Leg hooks

Leg hooks are run with the “start” argument after a leg is added and with the “stop” argument before it is removed.

After a leg hook has been added, you must restart the bond from the management server or from the host command line to execute the hook the first time.

Hook locations:

  • /etc/bonding/leg.d/all: hooks to be run for all legs

  • /etc/bonding/leg.d/<leg ID>: hooks for individual legs

  • /etc/bonding/leg.d/default: hooks for legs with no individual hook folder

An example leg hook is available at /usr/share/doc/bonding/examples/leg-hook.

Environment variables

Warning

In bonding 6.4, a number of variables were removed from the environment. The following variables are present only in bonding 6.3 and prior:

  • INTERFACE: the raw interface (i.e. eth3 or eth3.3, even for PPP legs)
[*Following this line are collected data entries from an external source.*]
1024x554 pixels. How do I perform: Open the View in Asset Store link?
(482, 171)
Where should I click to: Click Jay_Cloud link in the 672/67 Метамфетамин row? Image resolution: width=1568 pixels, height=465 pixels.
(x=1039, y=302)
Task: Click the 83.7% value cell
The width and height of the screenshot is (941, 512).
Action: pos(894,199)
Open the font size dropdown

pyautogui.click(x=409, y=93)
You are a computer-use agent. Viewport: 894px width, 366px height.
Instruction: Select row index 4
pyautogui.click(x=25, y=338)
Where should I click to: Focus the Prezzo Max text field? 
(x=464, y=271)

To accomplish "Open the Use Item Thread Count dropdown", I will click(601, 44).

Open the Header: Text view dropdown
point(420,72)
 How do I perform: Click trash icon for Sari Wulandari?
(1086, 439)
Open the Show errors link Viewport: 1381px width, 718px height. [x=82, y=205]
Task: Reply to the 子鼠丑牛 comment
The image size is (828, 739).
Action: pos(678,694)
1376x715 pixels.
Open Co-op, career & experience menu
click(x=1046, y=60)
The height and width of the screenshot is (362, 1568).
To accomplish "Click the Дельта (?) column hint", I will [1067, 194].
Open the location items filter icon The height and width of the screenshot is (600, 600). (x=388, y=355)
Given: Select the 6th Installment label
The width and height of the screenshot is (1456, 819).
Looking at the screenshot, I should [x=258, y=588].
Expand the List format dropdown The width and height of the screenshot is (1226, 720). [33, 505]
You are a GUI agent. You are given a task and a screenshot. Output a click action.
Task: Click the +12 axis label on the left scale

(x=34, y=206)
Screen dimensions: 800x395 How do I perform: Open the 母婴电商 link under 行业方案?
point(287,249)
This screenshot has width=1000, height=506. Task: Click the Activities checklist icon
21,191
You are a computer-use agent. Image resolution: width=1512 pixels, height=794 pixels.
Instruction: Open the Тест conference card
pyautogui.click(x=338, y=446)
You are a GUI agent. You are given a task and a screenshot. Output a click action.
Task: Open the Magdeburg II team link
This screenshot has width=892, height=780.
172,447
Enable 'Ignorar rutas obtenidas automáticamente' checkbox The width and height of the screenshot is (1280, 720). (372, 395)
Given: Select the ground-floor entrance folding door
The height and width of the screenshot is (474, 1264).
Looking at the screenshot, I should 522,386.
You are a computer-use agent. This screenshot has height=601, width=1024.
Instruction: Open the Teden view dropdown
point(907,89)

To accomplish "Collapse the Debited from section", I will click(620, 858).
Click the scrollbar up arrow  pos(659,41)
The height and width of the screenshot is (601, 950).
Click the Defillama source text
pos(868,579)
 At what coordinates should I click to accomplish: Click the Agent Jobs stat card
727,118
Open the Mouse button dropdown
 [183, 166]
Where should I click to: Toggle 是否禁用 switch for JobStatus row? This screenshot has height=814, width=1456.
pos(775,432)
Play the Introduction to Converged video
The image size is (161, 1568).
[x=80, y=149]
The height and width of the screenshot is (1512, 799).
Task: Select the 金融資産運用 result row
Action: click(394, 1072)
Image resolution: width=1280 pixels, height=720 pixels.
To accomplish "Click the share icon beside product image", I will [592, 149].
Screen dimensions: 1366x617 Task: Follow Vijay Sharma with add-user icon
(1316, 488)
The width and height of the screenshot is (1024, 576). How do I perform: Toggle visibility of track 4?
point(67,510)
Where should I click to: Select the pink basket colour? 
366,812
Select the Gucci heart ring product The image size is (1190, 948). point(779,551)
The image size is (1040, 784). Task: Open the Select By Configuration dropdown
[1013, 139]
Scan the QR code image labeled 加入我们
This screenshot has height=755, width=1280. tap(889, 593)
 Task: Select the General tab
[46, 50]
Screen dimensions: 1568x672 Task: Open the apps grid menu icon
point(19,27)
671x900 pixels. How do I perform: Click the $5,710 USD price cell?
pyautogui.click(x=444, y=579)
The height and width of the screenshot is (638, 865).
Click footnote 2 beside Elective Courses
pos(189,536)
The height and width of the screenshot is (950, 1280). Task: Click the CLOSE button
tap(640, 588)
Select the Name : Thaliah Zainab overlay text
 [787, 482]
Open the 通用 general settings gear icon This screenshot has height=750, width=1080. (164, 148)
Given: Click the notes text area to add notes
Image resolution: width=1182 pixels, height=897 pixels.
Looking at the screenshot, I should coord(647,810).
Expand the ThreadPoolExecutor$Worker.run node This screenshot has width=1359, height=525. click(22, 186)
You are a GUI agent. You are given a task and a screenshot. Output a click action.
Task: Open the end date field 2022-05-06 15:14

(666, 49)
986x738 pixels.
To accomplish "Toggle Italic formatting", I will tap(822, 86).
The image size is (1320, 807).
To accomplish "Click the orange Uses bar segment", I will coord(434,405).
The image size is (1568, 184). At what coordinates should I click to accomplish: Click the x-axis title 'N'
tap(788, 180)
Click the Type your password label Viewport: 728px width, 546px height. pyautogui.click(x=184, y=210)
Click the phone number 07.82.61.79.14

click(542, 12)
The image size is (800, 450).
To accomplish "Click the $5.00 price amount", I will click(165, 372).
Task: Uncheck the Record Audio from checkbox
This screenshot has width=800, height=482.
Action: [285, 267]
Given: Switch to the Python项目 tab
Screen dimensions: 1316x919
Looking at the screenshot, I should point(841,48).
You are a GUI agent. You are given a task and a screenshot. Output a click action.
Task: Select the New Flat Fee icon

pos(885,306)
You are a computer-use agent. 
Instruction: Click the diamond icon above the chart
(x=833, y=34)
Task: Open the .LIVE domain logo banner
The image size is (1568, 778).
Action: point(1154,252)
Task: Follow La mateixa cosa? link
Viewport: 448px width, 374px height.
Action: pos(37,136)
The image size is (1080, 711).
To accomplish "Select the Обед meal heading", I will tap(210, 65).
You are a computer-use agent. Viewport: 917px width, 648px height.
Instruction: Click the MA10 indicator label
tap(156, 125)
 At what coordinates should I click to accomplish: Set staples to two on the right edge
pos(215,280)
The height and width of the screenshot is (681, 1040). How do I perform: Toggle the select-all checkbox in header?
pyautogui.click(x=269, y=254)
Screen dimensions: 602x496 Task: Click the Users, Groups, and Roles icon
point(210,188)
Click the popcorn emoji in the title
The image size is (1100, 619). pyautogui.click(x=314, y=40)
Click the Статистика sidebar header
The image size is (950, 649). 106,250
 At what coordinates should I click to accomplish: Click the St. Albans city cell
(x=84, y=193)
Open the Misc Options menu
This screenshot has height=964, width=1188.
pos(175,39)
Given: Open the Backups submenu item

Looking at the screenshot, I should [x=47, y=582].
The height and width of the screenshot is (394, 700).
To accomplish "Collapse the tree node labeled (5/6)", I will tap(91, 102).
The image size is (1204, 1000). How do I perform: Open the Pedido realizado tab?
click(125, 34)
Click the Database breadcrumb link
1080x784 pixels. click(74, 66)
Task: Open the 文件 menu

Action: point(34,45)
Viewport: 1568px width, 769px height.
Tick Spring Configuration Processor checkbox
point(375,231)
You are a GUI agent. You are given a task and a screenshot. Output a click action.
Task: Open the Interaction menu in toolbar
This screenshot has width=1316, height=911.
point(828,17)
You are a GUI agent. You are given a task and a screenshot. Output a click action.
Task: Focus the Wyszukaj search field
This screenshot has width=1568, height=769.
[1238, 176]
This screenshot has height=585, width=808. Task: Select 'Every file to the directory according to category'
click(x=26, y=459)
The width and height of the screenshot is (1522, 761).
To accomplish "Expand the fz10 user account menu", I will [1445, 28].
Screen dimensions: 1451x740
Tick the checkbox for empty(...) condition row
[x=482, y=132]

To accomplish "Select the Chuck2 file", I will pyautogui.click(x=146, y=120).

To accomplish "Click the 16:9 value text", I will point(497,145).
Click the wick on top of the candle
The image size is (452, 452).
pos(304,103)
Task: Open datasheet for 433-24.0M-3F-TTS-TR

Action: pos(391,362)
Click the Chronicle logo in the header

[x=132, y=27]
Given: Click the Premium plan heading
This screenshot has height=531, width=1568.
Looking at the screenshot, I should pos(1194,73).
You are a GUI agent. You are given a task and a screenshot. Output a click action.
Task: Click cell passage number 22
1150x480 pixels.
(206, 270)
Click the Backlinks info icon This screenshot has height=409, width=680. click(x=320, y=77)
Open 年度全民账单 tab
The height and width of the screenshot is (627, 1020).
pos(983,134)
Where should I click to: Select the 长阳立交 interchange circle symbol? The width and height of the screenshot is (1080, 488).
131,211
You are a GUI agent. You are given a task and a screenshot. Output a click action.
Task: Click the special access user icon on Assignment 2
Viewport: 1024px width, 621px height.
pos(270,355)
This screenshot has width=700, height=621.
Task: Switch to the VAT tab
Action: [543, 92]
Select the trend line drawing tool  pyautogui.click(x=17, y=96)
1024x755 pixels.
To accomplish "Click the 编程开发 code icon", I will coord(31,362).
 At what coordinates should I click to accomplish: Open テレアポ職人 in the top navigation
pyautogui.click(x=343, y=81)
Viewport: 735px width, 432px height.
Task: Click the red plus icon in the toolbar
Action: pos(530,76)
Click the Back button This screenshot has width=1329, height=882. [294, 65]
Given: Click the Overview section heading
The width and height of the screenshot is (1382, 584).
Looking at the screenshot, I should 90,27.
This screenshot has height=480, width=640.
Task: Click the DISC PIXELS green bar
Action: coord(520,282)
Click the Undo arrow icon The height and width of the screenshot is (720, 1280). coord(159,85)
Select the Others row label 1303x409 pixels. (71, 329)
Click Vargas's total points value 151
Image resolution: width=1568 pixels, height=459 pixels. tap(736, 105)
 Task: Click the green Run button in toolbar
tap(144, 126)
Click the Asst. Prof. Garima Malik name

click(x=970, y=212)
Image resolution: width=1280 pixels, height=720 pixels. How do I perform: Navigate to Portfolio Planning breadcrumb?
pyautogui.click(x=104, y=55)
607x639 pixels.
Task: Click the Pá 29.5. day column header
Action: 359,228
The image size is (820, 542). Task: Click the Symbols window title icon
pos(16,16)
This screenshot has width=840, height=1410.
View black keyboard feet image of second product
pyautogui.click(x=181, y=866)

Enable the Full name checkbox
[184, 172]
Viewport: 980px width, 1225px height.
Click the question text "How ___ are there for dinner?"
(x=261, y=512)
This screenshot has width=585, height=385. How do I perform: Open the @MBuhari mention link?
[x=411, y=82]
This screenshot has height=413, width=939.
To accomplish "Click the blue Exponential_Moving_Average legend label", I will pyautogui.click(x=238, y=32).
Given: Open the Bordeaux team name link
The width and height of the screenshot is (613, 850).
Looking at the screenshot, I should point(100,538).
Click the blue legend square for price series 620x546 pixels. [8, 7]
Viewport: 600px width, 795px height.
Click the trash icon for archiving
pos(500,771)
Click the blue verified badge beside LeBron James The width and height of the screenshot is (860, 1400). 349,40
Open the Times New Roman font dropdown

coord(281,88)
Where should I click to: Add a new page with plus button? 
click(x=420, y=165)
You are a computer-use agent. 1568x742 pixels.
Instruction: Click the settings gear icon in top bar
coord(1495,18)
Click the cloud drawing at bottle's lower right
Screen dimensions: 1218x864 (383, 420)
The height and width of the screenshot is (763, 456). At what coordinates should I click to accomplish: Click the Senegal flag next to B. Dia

  • INTERFACE_BASE: the raw interface excluding any VLAN

  • INTERFACE_MAC: the MAC of the interface raw, if specified

  • INTERFACE_MTU: the MTU of the interface, if specified

  • INTERFACE_MODE: the Ethernet mode of the interface, if applicable to the leg

  • IP: the leg IP address

  • NETMASK: the assigned netmask, for static legs only

  • GATEWAY: the assigned gateway, for static legs only

If your leg hooks make use of those values, you will need to modify your leg hooks to be either addressing or interface hooks. DO NOT UPGRADE these nodes to 6.4 without first modifying the leg hooks. Otherwise, the hooks will not run properly after the upgrade.

After testing new addressing or interface hooks on a 6.4 node, we advise you to follow these steps when performing the upgrade to 6.4 on affected nodes:

  1. Disable leg hooks by removing them

  2. Upgrade node to 6.4

  3. Add modified leg hooks, along with any necessary addressing or interface hooks

  4. Restart bonding

Leg hooks are run with the following environment variables:

  • ID: the leg ID

  • BOND_ID: the ID of the leg’s bond

  • LINK_MODE: the mode of the leg: “idle” or “active” (“offline” legs are never started)

  • FAILOVER: “True” for failover legs, otherwise “False”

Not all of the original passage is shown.